Researchers discover protein that help prevent cancer treatment-related heart damage
ANI Jun 04, 2024
Blocking the protein CDK7 could prevent heart damage caused by a routinely used cancer chemotherapy treatment, according to a study conducted by scientists at Washington State University. The researchers discovered that blocking CDK7 could improve the medication's cancer-killing efficacy.
Based on an experimental model, the study's findings potentially lay the groundwork for future treatment options to decrease chemotherapy-related heart damage and improve treatment efficacy.
This has the potential to help people with cancer live longer lives. Heart damage caused by chemotherapy can manifest decades later and lead to heart attacks, heart failure, cardiomyopathy, and other types of heart disease.

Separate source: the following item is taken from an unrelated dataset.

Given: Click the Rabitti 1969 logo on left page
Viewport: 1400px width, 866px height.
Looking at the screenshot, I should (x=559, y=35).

The findings of the study were published in the journal Cardiovascular Research, the WSU study focused on doxorubicin, a chemotherapy drug used to treat breast cancer, lymphoma, leukaemia and other cancers.
Capable of killing a wide range of cancer cells, doxorubicin and other similar chemotherapy medications are known to be toxic to the heart. Despite this toxicity, the drug still sees a lot of use.
"Doxorubicin remains the mainstay treatment for certain cancer types for which targeted therapies or other better treatments are not available," said senior study author Zhaokang Cheng, an associate professor at the WSU College of Pharmacy and Pharmaceutical Sciences.
Cheng has been working to unravel the underlying mechanisms of doxorubicin-induced heart toxicity to make the use of doxorubicin safer for patients who rely on the drug.
This new study builds on findings from earlier research that showed that doxorubicin activates a protein known as CDK2. That protein then activates another known as FOXO1, which causes heart cells to die.
Cheng's team collaborated with WSU cancer biology researcher Boyang (Jason) Wu to take a closer look at CDK7, a protein that helps fuel cell growth and has been shown to play a role in the development of cancer.
The researchers found that CDK7 activated CDK2, which set off the chain of molecular signals that eventually led to heart cell death.
They also showed that experimental models that lacked the CDK7 gene were protected from doxorubicin-induced heart toxicity. Next, they used a CDK7 inhibitor drug known as THZ1 to block the protein's activity and examine the impact on heart health and cancer growth. A similar inhibitor is currently being tested as an anticancer drug in clinical trials, but its effect on the heart is still not clear.
"We are the first to study the effect of THZ1 on the heart and tumour growth in the same model," said study first author Jingrui Chen, a WSU research associate. "And what we found is that this CDK7 inhibitor drug can increase heart function and at the same time inhibit tumour growth."
Though more research is needed, the researchers said their findings suggest that combining doxorubicin and THZ1 could help prevent heart damage and increase the effectiveness of chemotherapy treatment.
The researchers' next step is to test the effect of THZ1 on heart damage and cancer growth in younger experimental models and follow them longer.
This would more closely mimic long-term doxorubicin-induced heart toxicity seen in childhood cancer survivors. They also plan to look at other proteins that may somehow be involved in the signalling pathway that underlies doxorubicin-related heart damage.